Drink 30g protein shake with each meal, on top of the protein you get from your meals (another 30g or so) and you should be able to meet daily protein requirements (0.8-1g protein per day per pound of body weight). Then just make sure you’re getting the carbs and fats you require.

It’s easy, but there’s a catch. Your wrist size will be and indicator of how much muscle you can pack on your frame without steroids. If you don’t have big fat bones for your wrists then forget it your body’s bone structure does not provide enough surface area to attach as much muscle as you’d probably like. You will never be big naturally, so just focus on being lean.


OP said bulking or cutting. Bulking is easier from an energy standpoint (compared to cutting), but it's not trivial. Your body is still tired. Your capacity for problem solving is still limited. And eating (and buying, and prepping) the amount of food needed for bulking is time consuming.

And cutting is even worse. You feel drained. And you sleep more when cutting then you did when bulking.

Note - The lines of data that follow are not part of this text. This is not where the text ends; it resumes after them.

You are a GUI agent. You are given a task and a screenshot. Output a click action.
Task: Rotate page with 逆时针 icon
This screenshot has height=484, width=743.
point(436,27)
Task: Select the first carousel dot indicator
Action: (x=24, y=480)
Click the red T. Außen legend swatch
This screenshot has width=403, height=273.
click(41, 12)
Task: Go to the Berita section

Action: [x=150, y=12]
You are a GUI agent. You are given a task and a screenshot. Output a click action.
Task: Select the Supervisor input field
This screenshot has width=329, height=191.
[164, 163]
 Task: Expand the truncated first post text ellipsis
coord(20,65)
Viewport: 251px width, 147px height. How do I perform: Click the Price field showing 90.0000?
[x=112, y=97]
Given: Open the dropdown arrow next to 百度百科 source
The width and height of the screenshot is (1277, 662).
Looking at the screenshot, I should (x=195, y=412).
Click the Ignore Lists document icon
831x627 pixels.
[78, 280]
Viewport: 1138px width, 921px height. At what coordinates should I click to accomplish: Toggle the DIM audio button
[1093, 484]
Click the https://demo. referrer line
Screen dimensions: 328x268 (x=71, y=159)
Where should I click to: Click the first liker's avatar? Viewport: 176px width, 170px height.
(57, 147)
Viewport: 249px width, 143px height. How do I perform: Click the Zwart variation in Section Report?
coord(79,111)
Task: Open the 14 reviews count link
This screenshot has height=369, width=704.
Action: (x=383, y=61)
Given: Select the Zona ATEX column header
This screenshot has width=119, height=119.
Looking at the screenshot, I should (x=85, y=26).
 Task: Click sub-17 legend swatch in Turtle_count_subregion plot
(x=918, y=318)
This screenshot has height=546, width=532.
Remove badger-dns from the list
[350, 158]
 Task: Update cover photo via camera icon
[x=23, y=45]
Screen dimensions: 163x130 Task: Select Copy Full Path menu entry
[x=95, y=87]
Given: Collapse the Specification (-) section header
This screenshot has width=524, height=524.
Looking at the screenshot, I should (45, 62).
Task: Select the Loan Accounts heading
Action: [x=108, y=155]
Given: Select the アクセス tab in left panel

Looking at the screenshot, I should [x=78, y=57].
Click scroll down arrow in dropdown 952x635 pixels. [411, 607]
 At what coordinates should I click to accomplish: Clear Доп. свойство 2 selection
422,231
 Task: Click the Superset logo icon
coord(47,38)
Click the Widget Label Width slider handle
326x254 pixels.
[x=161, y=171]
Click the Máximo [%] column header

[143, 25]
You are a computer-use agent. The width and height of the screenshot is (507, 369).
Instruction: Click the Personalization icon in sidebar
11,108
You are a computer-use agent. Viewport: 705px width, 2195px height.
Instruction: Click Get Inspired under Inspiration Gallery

Both are hard enough that it makes me wonder if you've done either for a decent period of time. If you had, it'd be pretty easy to see OP's point without a flippant answer that ignores what they're saying.


I consulted a nutritionist and had most meals prepped and delivered, so I eliminated wasted time.


I mean, good for you to have that ability.

> "Zero excuse for this IMO."

So, zero excuse, as long you have the money to pay someone to do all the thinking/planning for you. And as long as you have the money (and live in the right locations) to have someone do all the actual work of cooking for you.

I also suggest you go read the commenting guidelines, especially the "assume good faith" piece: https://news.ycombinator.com/newsguidelines.html


None of those things cost that much compared to alternatives. Food delivery is a huge industry. A consultation with a nutritionist isn’t a big deal, might even be covered under your insurance.